Les droits à la formation
Chaque année, l’employeur doit verser à l’organisme paritaire collecteur agréé (OPCA) dont il dépend (Fafih pour les salariés de la restauration sur place ; Agefos PME pour la vente à emporter ; Agefice pour les patrons non- salariés…) la contribution plan de formation.
Nombres d’employeurs paient, mais n’utilisent pas les droits à la formation de leurs salariés.
• Fafih
Le Fafih collecte les obligations légales et conventionnelles de la formation professionnelle auprès des entreprises de l’hôtellerie-restauration et des activités connexes afin de financer les actions de formation organisées au bénéfice des salariés de ces entreprises. Le Fafih est partenaire des entreprises qui versent leurs contributions légales pour analyser leurs besoins de formation et les aider à bâtir leur plan de formation mais aussi pour financer tout ou partie de ce plan de formation.
Modalités :
La demande de prise en charge est présentée à la délégation régionale du Fafih préalablement à la réalisation du stage (un mois). Les stagiaires doivent être salariés de votre entreprise pendant la formation (hors apprentissage et contrats de professionnalisation).
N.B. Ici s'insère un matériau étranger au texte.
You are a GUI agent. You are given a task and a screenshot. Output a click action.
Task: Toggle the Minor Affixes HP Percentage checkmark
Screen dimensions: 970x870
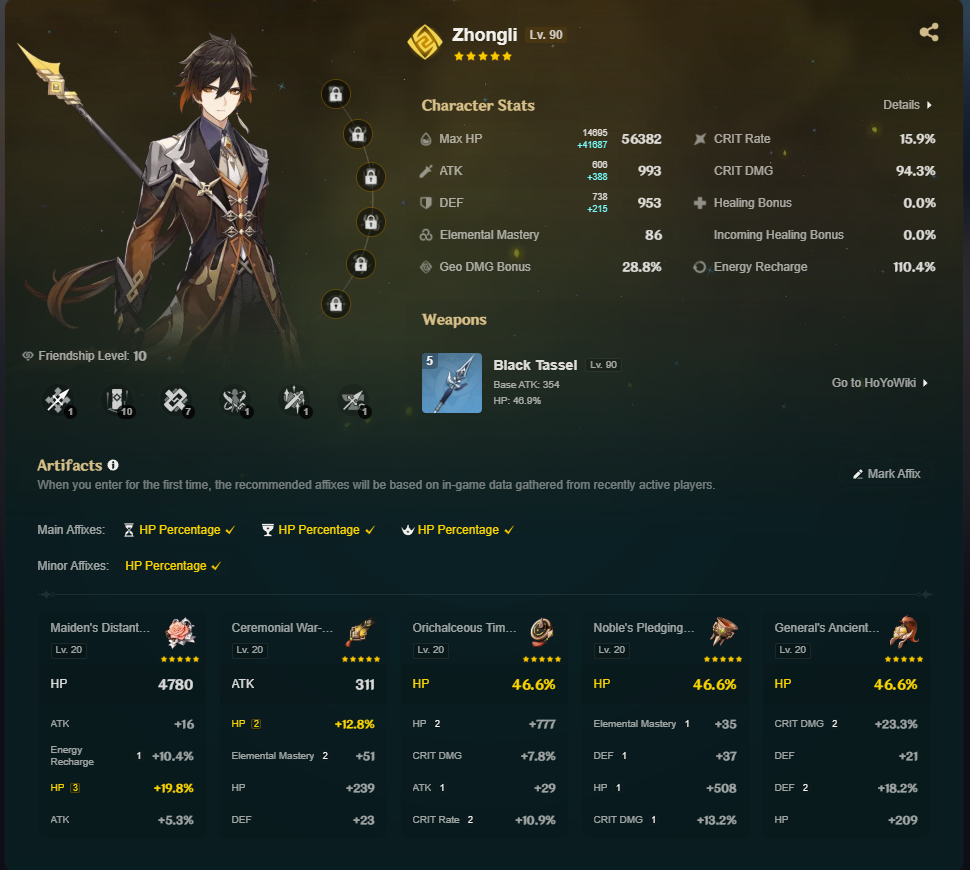(x=173, y=566)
La durée du stage est au minimum d’une journée ; pour les stages de langues, minimum : 30 heures.
Pour les établissements de moins de 20 salariés, les formations relatives à l’hygiène alimentaire se déroulent obligatoirement en ‘inter-entreprises’ (petits groupes de salariés d’entreprises différentes).
• Agefos PME
Si l’entreprise relève de la branche professionnelle de la restauration rapide, Agefos PME est le seul collecteur des contributions au plan de formation 0,40 % (le versement ne doit pas être inférieur à 22,87 € HT) et professionnalisation 0,15 % (votre versement ne doit pas être inférieur à 15,24 € HT).
Numéro vert : 0800 589 589
www.agefos.pme.com
• Agefice
www.agefice.fr
• Le droit individuel à la formation (DIF)
En tant que salarié, chaque année ou tous les 6 ans, vous pouvez bénéficier d’une formation professionnelle.
Le droit individuel à la formation (DIF) est ouvert aux salariés à temps complet ou à temps partiel justifiant au jour de la demande d’une ancienneté dans l’entreprise égale à un an pour un CDI et à quatre mois pour un CDD.
Vous devez obtenir préalablement l’accord de votre employeur.
Chaque année, l’employeur doit informer individuellement chacun des salariés du nombre d’heures de formation acquises au titre du DIF (code du travail art.L.933-2). Vous disposez d’un capital annuel de 20 heures : il est possible d’épargner ces heures sur six ans, dans la limite de 120 heures, au delà de ces 6 ans, tant qu’il n’a pas été utilisé, le DIF reste de toute façon plafonné à 120 heures de formation.